The new eReferral system will ensure information about referral authorizations, medical procedures, follow up, and invoicing can be easily tracked, approved, or shared as needed by all stakeholders, including officials at the originating public hospitals, the ministry’s Service Purchase Unit, and referral facilities, as well as patients. The system will also produce regular reports to provide data to ministry decision-makers to inform future referral planning.

Customer Service Centers

On August 23, the Palestinian Ministry of Health opened its first Customer Service Centers in three government hospitals and at the ministry’s Service Purchase Unit, which oversees the referral process. The new centers will provide a comfortable atmosphere for clients to meet face-to-face with ministry staff to initiate new referral requests, check the status of existing referrals, and receive timely answers to questions. The Palestinian Health Capacity Project provided equipment and furniture for the center and created training materials, job descriptions, protocols, and procedures.

The Customer Service Centers will also provide clients with access to the eReferral system—they can log in themselves using their ID number. Clients can provide in-person feedback on the new system and the specialty services they receive.
“In opening these Customer Service Centers, we aim to not only improve patients’ access to health care,” said Palestinian Minister of Health Dr. Jawad Awwad, “but to raise awareness of medical treatments and patients’ rights and responsibilities regarding medical referrals.”

A history of strategic interventions

“We applaud the Palestinian Ministry of Health’s focus on customer service and digital health,” said IntraHealth’s President Pape Gaye at the grand opening of the center. “The centers and eReferral system align with IntraHealth’s mission to improve the performance of health workers worldwide and strengthen the systems in which they work.”

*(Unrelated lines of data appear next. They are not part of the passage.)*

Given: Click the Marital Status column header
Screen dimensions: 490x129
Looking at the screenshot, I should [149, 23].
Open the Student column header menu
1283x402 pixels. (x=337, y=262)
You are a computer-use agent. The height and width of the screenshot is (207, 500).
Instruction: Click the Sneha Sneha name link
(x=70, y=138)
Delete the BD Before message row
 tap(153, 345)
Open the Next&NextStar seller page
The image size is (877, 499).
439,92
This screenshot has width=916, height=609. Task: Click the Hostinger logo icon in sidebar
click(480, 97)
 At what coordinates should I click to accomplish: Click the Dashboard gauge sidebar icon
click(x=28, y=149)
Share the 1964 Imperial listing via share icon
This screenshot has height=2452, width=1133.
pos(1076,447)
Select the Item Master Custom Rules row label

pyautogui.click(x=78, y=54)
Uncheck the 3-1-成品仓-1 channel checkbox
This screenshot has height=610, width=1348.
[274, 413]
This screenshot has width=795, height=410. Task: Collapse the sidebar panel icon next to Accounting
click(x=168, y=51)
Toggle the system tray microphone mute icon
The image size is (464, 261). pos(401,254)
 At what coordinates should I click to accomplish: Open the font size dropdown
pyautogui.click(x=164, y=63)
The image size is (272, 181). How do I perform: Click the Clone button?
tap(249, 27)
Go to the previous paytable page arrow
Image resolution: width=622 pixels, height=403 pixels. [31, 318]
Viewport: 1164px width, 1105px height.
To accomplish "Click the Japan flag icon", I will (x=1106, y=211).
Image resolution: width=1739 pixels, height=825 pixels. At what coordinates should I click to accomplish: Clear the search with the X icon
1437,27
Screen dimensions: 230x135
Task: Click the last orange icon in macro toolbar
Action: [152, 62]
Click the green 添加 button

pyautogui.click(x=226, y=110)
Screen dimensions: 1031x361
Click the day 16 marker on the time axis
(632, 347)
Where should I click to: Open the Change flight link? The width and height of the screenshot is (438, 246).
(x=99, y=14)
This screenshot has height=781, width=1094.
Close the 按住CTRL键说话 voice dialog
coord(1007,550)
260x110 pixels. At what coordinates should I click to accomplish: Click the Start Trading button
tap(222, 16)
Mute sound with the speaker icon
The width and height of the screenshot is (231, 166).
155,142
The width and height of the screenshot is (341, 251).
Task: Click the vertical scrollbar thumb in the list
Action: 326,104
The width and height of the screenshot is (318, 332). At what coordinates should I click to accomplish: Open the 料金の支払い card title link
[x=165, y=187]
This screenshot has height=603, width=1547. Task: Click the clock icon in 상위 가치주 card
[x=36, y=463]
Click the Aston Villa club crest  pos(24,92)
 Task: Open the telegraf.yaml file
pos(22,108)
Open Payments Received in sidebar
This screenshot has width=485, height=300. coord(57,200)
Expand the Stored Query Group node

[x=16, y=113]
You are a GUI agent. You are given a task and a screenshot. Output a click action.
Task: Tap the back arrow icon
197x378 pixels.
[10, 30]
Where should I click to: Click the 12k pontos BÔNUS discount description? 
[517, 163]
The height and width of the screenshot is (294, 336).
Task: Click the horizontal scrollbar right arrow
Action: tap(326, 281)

Prior to the ministry engaging with the project, no standardized criteria existed for issuing or approving medical referrals, and decisions largely depended on individual judgement. That meant the ministry had no way to predict or control costs, and the process, processing time, and quality of the referrals were inconsistent. Together the ministry and the project have increased the appropriateness and financial regulation of referrals. And now, with these two additional innovations, aim to increase patient knowledge about referrals and decrease the time it takes to process and approve them.

”The majority of these referrals are for complex tertiary care that cannot be treated within the Palestinian Ministry of Health sector,” said Dr. Amira Hindi, director of the Service Purchase Unit at the Palestinian Ministry of Health. “We are today referring more cases than before, at a lower cost and higher quality.”